#### Source records
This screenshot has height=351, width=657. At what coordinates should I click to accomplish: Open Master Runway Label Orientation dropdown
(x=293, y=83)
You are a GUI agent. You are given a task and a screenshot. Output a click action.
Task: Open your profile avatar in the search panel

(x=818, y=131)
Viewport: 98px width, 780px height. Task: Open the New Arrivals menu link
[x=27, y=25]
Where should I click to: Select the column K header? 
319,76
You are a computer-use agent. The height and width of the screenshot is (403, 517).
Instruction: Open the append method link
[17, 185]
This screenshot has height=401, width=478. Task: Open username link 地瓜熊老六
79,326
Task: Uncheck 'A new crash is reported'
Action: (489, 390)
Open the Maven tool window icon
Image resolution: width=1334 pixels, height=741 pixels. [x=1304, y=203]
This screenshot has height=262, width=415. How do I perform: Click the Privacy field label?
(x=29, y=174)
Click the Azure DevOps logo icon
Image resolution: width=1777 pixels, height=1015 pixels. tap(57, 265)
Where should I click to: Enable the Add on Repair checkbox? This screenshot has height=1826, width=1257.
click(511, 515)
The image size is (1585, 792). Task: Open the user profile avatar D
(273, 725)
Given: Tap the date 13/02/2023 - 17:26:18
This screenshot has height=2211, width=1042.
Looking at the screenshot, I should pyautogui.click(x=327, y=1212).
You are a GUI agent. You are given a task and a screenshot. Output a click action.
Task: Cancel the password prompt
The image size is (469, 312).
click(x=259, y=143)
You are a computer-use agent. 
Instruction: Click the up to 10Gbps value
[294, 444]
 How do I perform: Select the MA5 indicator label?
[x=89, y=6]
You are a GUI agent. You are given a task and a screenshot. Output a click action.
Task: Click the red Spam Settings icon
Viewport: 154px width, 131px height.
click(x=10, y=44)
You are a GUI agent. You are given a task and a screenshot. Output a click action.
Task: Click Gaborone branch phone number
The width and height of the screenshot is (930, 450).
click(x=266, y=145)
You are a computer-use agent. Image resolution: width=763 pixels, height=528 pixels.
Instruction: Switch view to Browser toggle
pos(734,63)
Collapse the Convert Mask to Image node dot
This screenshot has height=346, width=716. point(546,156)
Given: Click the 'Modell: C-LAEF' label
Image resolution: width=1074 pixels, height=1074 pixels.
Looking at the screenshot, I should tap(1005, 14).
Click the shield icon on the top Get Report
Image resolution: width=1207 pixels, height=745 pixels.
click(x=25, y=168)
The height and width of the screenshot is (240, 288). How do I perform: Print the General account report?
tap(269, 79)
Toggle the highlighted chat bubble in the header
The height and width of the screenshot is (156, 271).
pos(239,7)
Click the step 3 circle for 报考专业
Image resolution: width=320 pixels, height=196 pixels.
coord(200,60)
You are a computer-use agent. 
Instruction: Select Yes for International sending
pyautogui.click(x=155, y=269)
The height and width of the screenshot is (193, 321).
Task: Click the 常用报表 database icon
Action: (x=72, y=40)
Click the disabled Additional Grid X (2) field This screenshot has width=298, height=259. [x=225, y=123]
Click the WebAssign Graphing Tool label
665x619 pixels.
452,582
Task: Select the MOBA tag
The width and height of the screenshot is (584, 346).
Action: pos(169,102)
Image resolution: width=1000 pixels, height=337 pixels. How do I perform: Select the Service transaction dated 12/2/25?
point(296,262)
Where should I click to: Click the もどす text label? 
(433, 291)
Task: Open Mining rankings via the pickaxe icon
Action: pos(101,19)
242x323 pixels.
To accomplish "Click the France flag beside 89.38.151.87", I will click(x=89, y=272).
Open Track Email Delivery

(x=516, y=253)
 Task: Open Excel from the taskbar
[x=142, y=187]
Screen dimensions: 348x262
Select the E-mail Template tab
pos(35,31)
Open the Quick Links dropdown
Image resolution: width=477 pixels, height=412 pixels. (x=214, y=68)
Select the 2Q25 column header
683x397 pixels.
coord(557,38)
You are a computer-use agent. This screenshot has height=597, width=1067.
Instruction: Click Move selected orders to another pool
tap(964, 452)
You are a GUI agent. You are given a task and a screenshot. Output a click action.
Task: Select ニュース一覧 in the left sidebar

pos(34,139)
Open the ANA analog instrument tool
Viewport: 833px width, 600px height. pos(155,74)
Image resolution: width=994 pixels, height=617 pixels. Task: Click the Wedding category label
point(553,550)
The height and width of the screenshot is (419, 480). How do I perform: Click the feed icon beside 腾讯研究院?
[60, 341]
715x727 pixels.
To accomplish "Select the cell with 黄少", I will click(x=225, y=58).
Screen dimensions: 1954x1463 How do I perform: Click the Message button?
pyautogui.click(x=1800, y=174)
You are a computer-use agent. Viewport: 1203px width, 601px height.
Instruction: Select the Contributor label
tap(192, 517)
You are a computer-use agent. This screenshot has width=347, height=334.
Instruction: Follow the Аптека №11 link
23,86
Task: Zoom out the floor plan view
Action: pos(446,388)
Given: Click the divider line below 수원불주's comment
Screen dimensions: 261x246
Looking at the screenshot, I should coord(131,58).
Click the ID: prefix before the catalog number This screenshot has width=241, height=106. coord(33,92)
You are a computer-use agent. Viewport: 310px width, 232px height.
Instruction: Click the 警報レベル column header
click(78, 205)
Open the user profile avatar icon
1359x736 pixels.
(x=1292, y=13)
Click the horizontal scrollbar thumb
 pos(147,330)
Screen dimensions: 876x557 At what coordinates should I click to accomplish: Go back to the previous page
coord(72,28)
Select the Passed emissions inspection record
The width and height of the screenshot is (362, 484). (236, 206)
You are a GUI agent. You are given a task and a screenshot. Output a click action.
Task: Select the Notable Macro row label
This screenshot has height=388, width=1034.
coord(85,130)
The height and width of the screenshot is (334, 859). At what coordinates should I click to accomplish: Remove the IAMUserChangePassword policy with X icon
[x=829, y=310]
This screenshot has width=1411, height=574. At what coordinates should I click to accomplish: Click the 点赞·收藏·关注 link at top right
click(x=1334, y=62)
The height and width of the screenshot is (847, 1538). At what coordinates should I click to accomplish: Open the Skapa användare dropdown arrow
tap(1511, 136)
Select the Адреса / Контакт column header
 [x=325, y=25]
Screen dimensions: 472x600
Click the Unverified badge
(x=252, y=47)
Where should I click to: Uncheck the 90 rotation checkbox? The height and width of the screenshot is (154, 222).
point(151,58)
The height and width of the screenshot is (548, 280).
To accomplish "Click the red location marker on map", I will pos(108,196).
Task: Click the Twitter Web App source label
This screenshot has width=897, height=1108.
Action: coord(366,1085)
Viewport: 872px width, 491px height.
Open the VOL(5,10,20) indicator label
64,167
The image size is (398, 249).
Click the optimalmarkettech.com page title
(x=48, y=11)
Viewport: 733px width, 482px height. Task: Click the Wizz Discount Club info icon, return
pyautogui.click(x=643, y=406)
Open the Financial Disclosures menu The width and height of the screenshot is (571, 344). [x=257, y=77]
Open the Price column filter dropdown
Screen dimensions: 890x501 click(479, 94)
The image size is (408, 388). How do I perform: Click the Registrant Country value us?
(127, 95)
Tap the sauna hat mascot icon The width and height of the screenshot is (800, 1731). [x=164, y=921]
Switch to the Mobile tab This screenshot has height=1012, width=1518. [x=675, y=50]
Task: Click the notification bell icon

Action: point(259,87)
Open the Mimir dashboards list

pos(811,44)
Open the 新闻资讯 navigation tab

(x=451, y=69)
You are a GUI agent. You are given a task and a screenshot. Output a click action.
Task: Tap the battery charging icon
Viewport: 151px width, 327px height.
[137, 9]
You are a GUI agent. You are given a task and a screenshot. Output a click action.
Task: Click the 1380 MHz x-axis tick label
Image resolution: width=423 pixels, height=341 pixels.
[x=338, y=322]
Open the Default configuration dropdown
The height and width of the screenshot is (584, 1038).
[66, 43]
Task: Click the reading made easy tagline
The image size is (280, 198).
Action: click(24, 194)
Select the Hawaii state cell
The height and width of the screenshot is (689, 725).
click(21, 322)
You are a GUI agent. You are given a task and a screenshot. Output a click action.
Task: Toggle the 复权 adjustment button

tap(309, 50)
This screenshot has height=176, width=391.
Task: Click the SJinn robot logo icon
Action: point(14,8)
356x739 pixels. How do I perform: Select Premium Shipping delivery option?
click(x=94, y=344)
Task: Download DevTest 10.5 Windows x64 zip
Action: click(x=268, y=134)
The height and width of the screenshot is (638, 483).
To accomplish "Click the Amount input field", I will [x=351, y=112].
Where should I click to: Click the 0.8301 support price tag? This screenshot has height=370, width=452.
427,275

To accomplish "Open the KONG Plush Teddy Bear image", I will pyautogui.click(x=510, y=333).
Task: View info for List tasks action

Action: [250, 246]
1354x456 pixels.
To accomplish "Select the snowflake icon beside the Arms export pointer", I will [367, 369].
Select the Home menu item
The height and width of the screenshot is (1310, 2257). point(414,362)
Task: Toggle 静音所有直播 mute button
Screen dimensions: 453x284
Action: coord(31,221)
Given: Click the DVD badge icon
########
* _Work instruction_: Return exactly the leading lines of the listing, stopping after the line in which "You are a computer-use agent. The" occurs.

* _Finished task_:
This screenshot has height=351, width=657. At what coordinates should I click to accomplish: Open Master Runway Label Orientation dropdown
(x=293, y=83)
You are a GUI agent. You are given a task and a screenshot. Output a click action.
Task: Open your profile avatar in the search panel

(x=818, y=131)
Viewport: 98px width, 780px height. Task: Open the New Arrivals menu link
[x=27, y=25]
Where should I click to: Select the column K header? 
319,76
You are a computer-use agent. The height and width of the screenshot is (403, 517).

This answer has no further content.